Je pourrais aligner autant d’argument de la force négative que vous avez dégagée depuis 1987 mais, est ce vraiment la peine ? De toute façon, nul n’est éternel. Le temps passe et fera son effet sur votre chaise présidentielle. L’alternance se fera.

Monsieur le président,

– Au Burkina, nous n’avons pas besoin d’un homme fort mais d’un grand homme au sens strict du terme. Pour nous, la grandeur d’un homme se traduit par : sa capacité à avoir une vision pour son pays et d’en tracer les sillons ;
– Son respect de la parole donnée et des valeurs universelles de démocratie et de libertés pour lesquelles beaucoup de nos compatriotes sont morts ;
– Son engagement à mettre les intérêts supérieurs du peuple au dessus de tout et surtout, avant le sien ;
– Sa volonté de se soumettre quelles que soient les circonstances, aux textes fondamentaux de notre pays ;
– Sa capacité à fédérer les diversités du pays afin d’en extraire une quintessence salvatrice pour l’ensemble du pays ;
– L’humanisme et le don de soi qui doivent animer ses actions ;
– Son refus de la gestion clanique et familiale d’un Etat moderne ;
– Sa contribution désintéressée à la résolution des conflits de la sous région ;


N’KRUMAH, KENYATTA, MANDELA, KONARE, DIOUF sont de la catégorie des grands hommes ; ils sont des symboles de ceux que l’Afrique a de meilleurs comme hommes politiques ;

KADDAFI (en fait, pouvons- nous savoir pourquoi les écriteaux sont entrain d’être arrachés sur l’avenue portant son nom ?), MOBUTU, EYADEMA, BEN ALI, MOUBARAK ont été des hommes forts ; on sait ce qui est advenu d’eux ; ils ont même été ou sont entrain d’être chassés de la mémoire de leur peuple.

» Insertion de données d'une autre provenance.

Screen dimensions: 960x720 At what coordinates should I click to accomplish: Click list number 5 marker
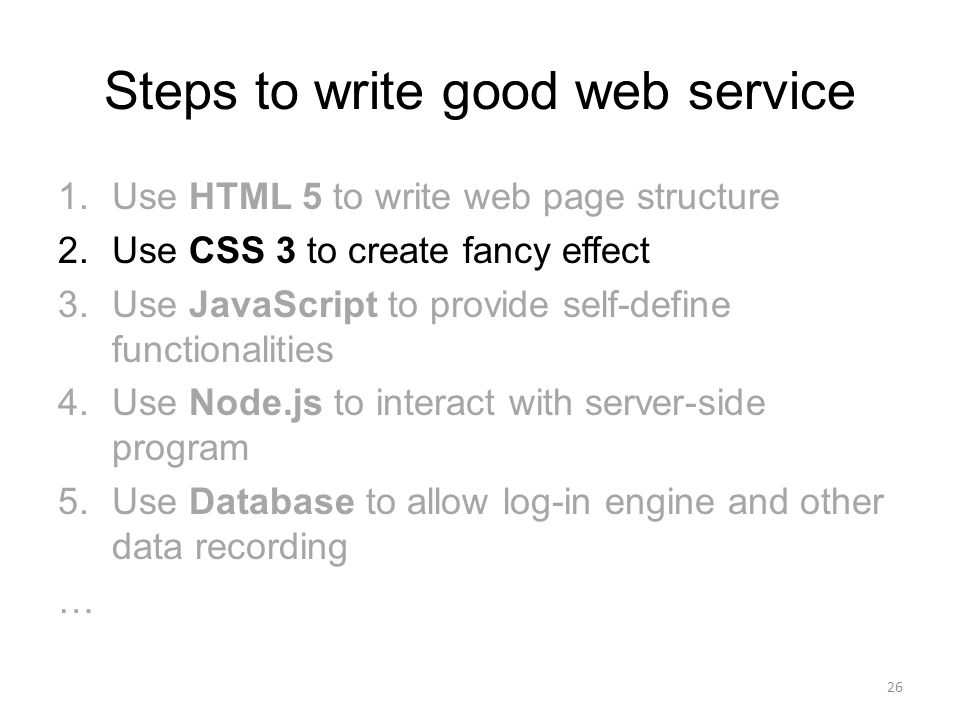(74, 502)
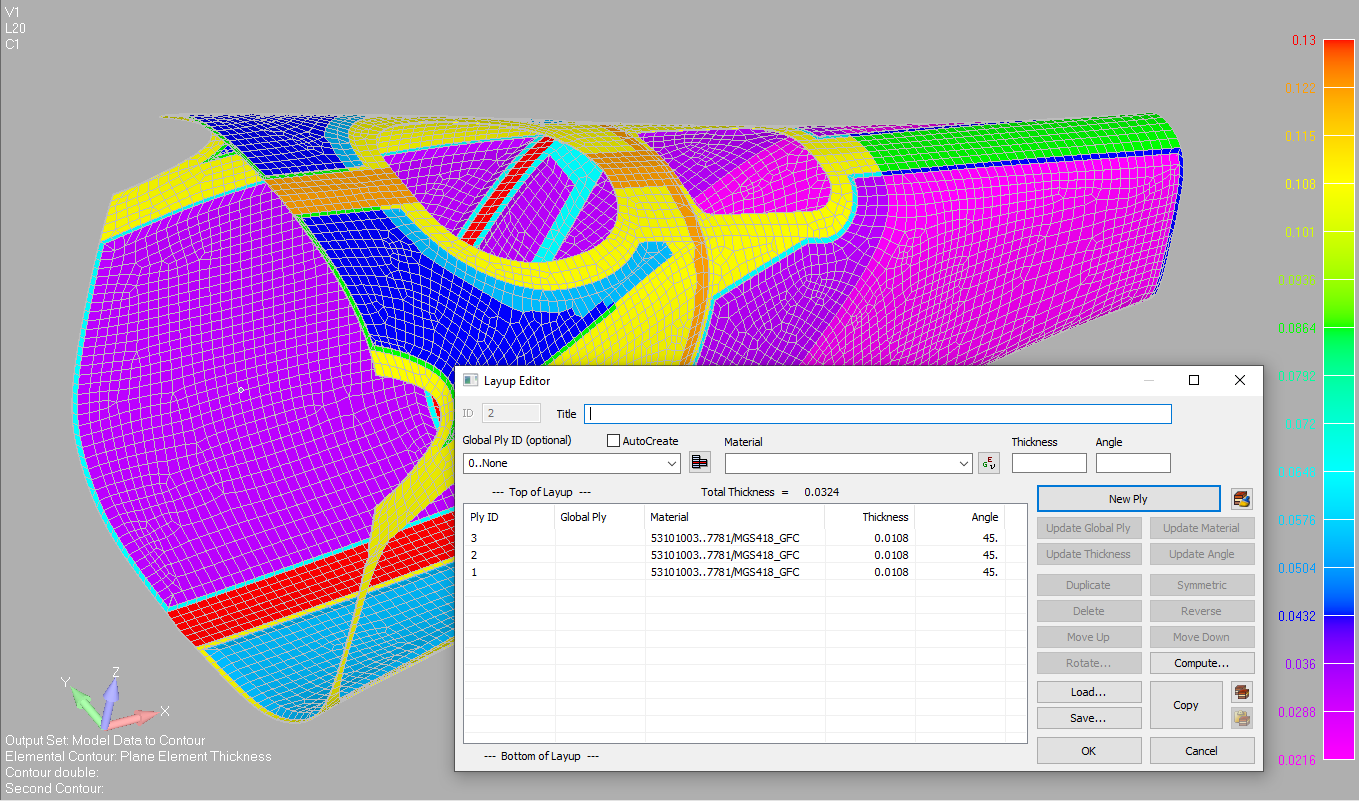The image size is (1359, 801).
Task: Click the Angle input field
Action: click(1132, 463)
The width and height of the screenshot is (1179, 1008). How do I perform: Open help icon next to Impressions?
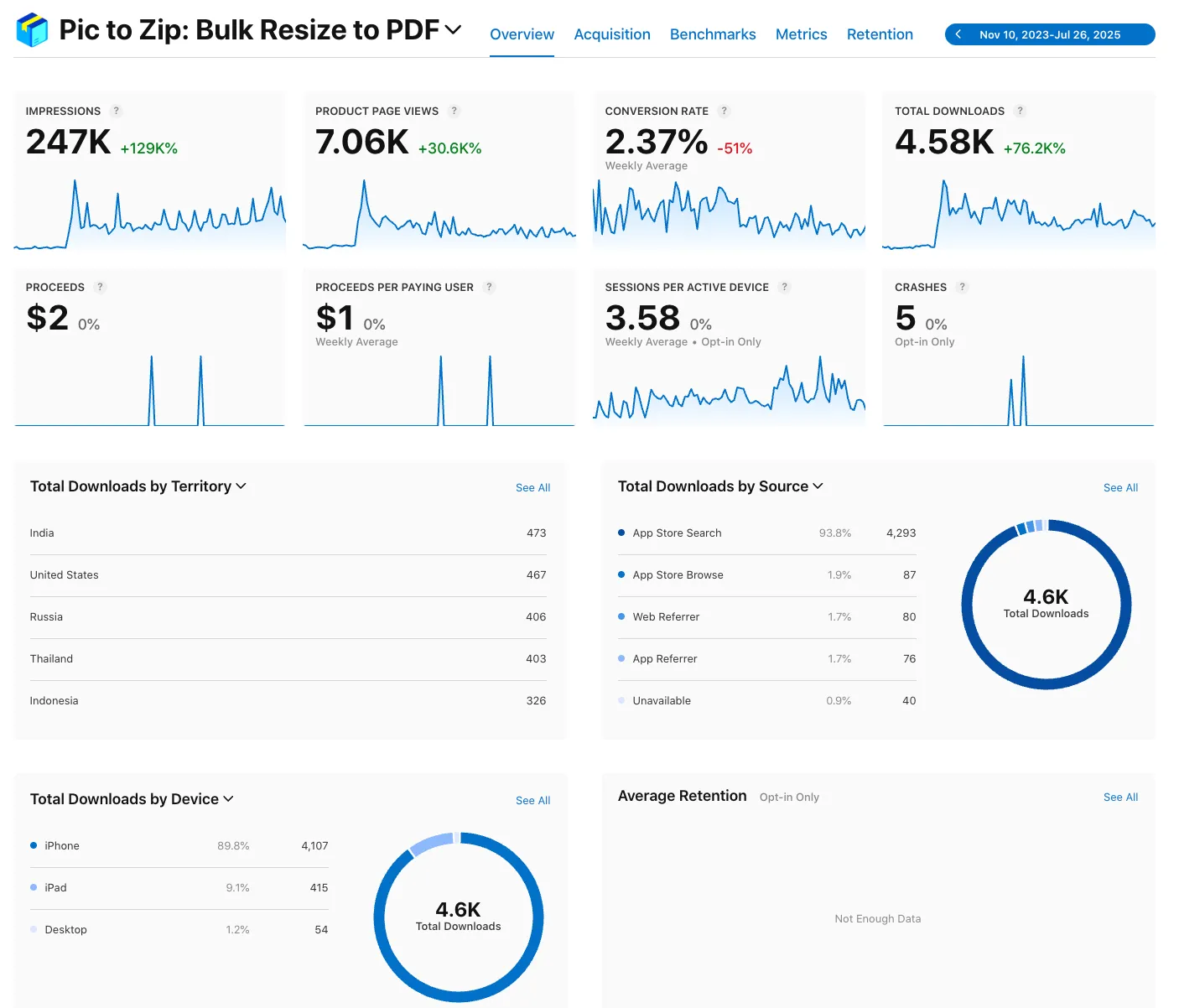pyautogui.click(x=117, y=111)
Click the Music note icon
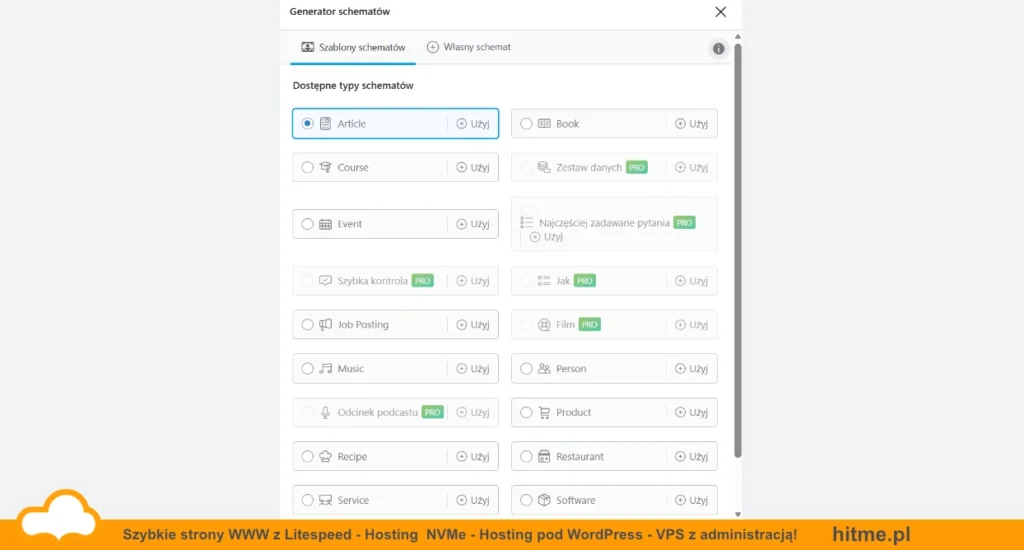1024x550 pixels. tap(325, 368)
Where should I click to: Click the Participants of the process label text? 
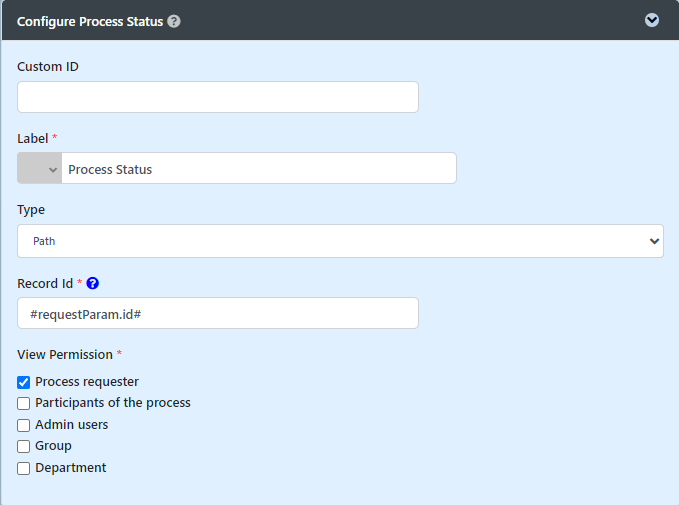click(x=113, y=403)
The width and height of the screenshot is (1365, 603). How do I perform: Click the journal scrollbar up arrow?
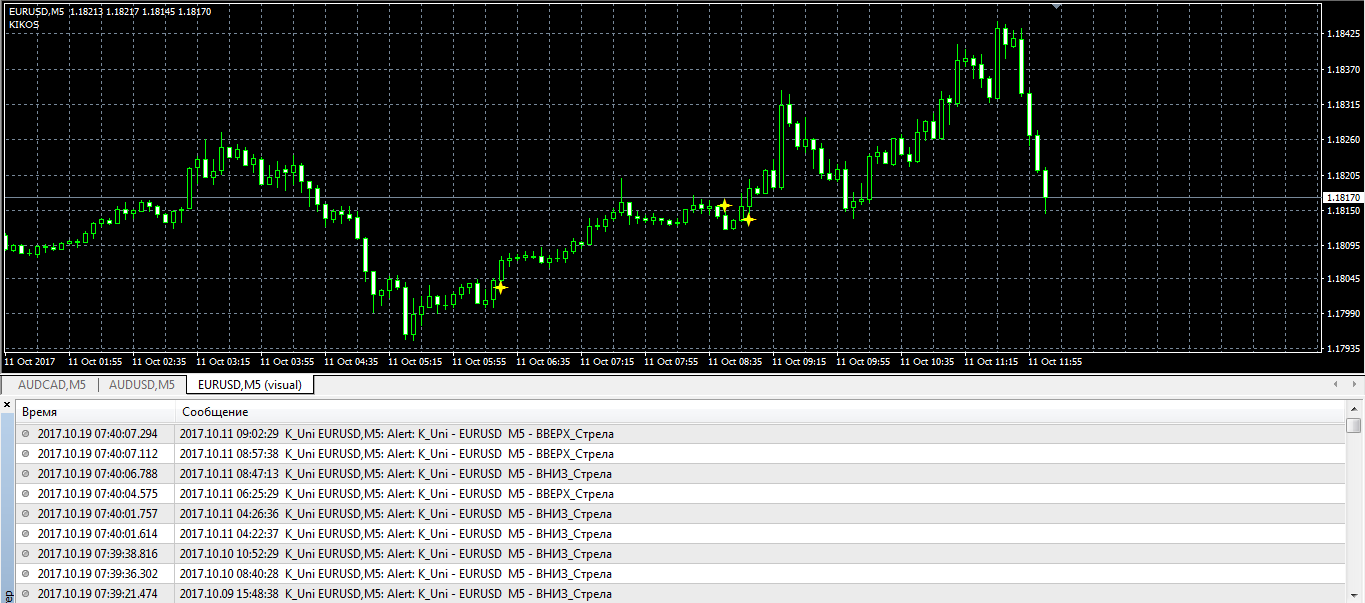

Monsieur le président COMPAORE, il vous reste à faire votre choix : être un grand homme ou un homme fort ?

Nul ne conteste votre contribution au développement du pays même si dans la gorge de chacun, demeure l’arête difficilement « avalable », de l’atteinte aux droits de l’Homme (meurtres, assassinats, enlèvements etc.) dont vos proches ont été les exécutants. En 27 ans de pouvoir (vous êtes le 6e président en 54 ans d’indépendance et vous seul, totalisez 27 soit plus de la moitié), vous avez ajouté la terre à la terre, souvent en y mélangeant du sang pour vous y maintenir. Aujourd’hui, nous voulons passer à une autre étape.

Monsieur le président,

L’actualité engendre des hommes forts mais l’histoire crée de grands hommes. Vous êtes à la croisée des chemins : « that’s the question ». Vous avez « donné » des leçons de démocratie aux autres, il est temps d’en recevoir. Peut-être (je dis bien peut-être) votre force vous permettra de régner sur les cadavres de vos compatriotes sous la forme de « lenga » ou de pouvoir à vie, mais vous serez alors perçu comme le plus grand dictateur que le pays ait connu car, si votre conviction est faite que vous y irez à l’encontre de la constitution, donc du consensus populaire, il est évident que le peuple (et non ces indigents politiques qui vous entourent) saura vous donner une réponse à la mesure de sa force. Oui, le peuple est fort mais pas l’homme, encore moins un chef d’Etat d’une société moderne.

Pour terminer, vous auriez remarqué que le terme homme fort ne s’applique jamais au pays véritablement démocratiques mais au pays africains (chantres de la démocratie bananière). Ainsi, vous n’entendrez jamais parlé de l’homme fort des USA, de la France ou de l’Allemagne mais dans le cadre de l’Afrique, comme pour lui donner toute sa connotation inique, cynique et ironique, on l’affuble à nos gouvernants (homme fort du Burkina, du Congo, du Togo…).

Monsieur le président,

Ceci n’est que la voix d’un homme faible qui pense se faire entendre par un homme qui se proclame fort. Puisse le seigneur vous inspirer dans votre pensée, pour le bien du Burkina.